Show HN: Track cloud costs and revenue across AWS, GCP, and Stripe

47 minutes ago 1

 From Cost-Export to Parquet to Rill

This article was written as part of my services

Companies often use multiple platforms simultaneously: Lovable for apps, OpenAI and Claude for AI, AWS and GCP for infrastructure. Tracking costs across these services becomes nearly impossible without a unified dashboard. You’re looking at AWS bills in one place, GCP invoices in another, AI API costs in a third spreadsheet. Combining cloud costs with Monthly Recurring Revenue (MRR) to answer that? Even harder.

What’s missing is the combination of income and cost with a recurring margin board. Seeing your cloud costs, not only per one cloud, but overall, and adding MRR. Not a single vendor dashboard, but a single pane of glass for multiple sources of cost.

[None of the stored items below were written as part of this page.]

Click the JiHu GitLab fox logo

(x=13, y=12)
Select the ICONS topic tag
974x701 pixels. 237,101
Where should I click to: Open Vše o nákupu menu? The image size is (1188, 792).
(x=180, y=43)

This article shows how to get insights into the cost expenses of multiple cloud vendors, extracted with dlt, integrated into a dimensional model with SQL and Python, and visualized with Rill.

I set myself the goal of creating a thorough project that can be reused by others to get their own multi-cloud cost overview. This is a tutorial on how I created this project, documenting the full journey and giving you the information to get started immediately with your own cost data, updated constantly.

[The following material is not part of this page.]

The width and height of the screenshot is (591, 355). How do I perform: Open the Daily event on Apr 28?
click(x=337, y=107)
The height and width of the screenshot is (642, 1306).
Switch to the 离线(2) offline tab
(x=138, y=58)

If you only want to see the code

Jump directly to GitHub and create your own cost report, go ahead with the repo at cloud-cost-analyzer. It’s a scaffold and working dlt and Rill scripts for getting a cost overview across cloud providers, extendable with dlt, Rill or Python. All the details explained in this article

The Vision: A Unified Multi-Cloud Cost Dashboard

After reading the documentation and brainstorming with Mike Driscoll about what we were going to build and what to highlight, we had a plan. On a high level, we wanted to provide a repository that people can use to get instant cloud cost overview with pre-defined dashboards, highly inspired by aws-cur-wizard, which does this but only for Amazon, and the export is done manually or outside of the project.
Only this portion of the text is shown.